=== Stated exercise ===
Pick out every line in the records that contains the word "pixels" and copy each one.

=== Supplied records ===
########
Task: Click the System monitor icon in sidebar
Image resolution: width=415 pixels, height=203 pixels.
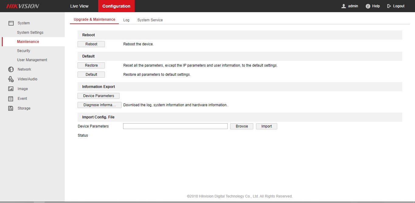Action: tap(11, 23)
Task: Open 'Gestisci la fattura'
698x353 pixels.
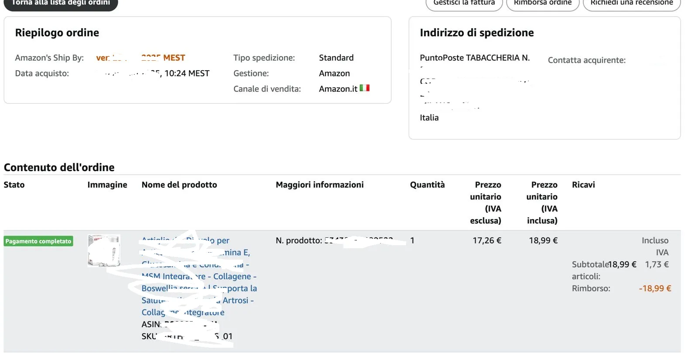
########
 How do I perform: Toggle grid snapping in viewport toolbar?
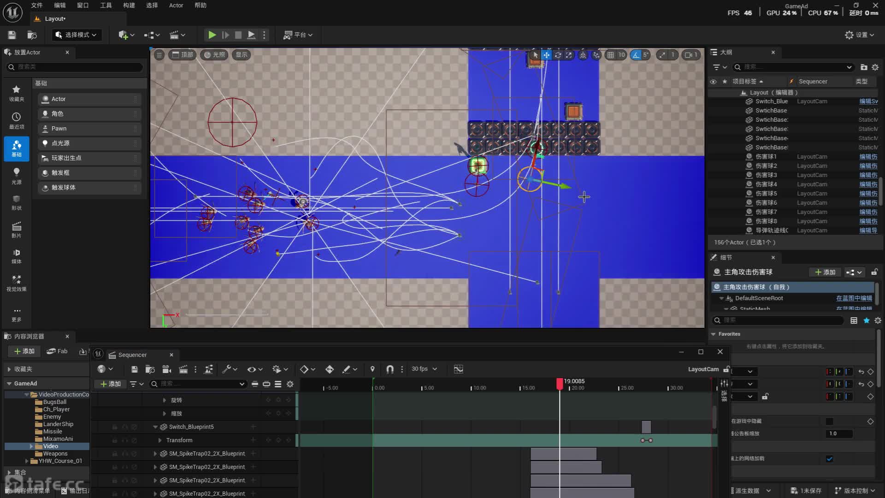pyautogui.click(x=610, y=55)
########
=== Result of the exercise ===
Image resolution: width=415 pixels, height=203 pixels.
698x353 pixels.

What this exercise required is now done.